Keedar gawked at Uncle Keshka in the same fashion as Winslow. Quick as thought, the encounter began to make sense. “You tamed one
and
had it lead them away?”

“Well, I had to do
something
. They were going to catch you long before you made the Sorrows.”

“Impossible,” Winslow said in a breathless whisper.

“Obviously not,” Keshka replied dryly. “Let this be your first lesson. Consider most things as being possible. That way no one can surprise you.”

“How did you manage it?” Keedar asked. “Was it by melding?”

“Always back to that, eh, son?” Keshka chuckled before he grew serious. “Melding can help a man or beast to accomplish many extraordinary things, but patience and practice are the best teachers. It’s what Delisar lacked at times. I had hoped your mother would have tempered his urges.”

“You mention people’s parents often,” Winslow said. “Back there, you said I had his eyes but said I looked mostly like her.” He paused for a moment. “Do you know my mother and father?”
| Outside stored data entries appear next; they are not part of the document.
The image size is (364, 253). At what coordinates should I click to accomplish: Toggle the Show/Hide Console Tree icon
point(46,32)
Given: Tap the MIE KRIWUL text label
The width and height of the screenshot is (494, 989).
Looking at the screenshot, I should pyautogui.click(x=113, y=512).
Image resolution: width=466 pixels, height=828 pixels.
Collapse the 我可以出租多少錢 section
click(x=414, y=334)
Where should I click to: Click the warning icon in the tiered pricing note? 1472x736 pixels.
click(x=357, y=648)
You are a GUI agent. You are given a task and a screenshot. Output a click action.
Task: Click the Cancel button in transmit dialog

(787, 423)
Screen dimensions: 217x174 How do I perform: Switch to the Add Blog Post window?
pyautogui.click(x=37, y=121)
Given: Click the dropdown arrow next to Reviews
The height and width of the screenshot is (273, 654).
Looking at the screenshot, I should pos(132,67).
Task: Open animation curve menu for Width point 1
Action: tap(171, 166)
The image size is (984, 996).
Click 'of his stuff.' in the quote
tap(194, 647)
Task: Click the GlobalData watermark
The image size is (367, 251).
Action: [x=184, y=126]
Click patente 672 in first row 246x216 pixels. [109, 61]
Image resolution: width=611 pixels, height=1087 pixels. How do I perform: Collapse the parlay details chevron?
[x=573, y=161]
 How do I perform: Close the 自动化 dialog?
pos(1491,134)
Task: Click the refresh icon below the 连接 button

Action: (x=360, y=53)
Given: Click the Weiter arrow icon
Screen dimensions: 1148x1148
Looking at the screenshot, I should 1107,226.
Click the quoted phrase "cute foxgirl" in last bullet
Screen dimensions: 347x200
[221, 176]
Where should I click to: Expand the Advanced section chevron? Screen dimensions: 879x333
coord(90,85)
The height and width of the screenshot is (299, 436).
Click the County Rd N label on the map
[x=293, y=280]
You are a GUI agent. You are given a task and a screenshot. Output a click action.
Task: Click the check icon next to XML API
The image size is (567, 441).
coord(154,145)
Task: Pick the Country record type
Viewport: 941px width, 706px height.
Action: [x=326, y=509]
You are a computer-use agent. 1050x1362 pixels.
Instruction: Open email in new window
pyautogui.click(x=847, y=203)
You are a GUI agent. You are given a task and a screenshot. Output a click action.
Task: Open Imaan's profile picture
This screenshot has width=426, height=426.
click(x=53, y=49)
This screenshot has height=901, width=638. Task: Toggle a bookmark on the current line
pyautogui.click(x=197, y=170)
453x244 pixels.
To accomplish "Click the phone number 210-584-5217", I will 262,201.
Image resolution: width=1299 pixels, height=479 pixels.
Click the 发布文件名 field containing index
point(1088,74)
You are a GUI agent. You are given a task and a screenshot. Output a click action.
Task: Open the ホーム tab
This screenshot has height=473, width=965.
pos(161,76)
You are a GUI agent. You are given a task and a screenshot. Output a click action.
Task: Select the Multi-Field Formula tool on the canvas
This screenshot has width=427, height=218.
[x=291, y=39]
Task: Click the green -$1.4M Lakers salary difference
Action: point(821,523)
Keshka stopped so abruptly they almost ran into his back. He stared down at them as a drillmaster might to one of his students: all seriousness and an air that spoke of authority. Yet, Keedar noted the uncertain flicker in his eyes. They hardened into determination once more.   

“Yes, I do,” Keshka said.

“Who are they?” Winslow asked, the words more a plea than an inquiry.

“Delisar Giorin is your father. Your mother is Lys.”

Keedar gawked. Disbelief swept through him. Speechless, he looked from Keshka to Winslow and back again. Winslow’s face bore astonishment to match his own.

“You’re Keedar’s half brother.”

“I cannot be a commoner’s child,” Winslow muttered. “I cannot be.”

Somewhere in the back of his mind, Keedar analyzed his uncle’s words.
Half brother?
He looked at
Winslow. Really
looked
at him for the first time. As sure as piss was warm, he saw the resemblance. The lines about the face, the eyes … they were Father’s. But Keshka had said they were half brothers. “We have different mothers?”

“No. Fathers.”

This time, Keedar lost his breath. The world seemed to have come to a halt. None of this could be true. Delisar had been there from the start. But at the same time, he knew his uncle never lied. “Who, who is my father then?” he whispered, still not believing while he hoped it was all a dream.

“I am.” Keshka’s expression softened as his eyes glistened wetly. “Why do you think I’ve always called you son?”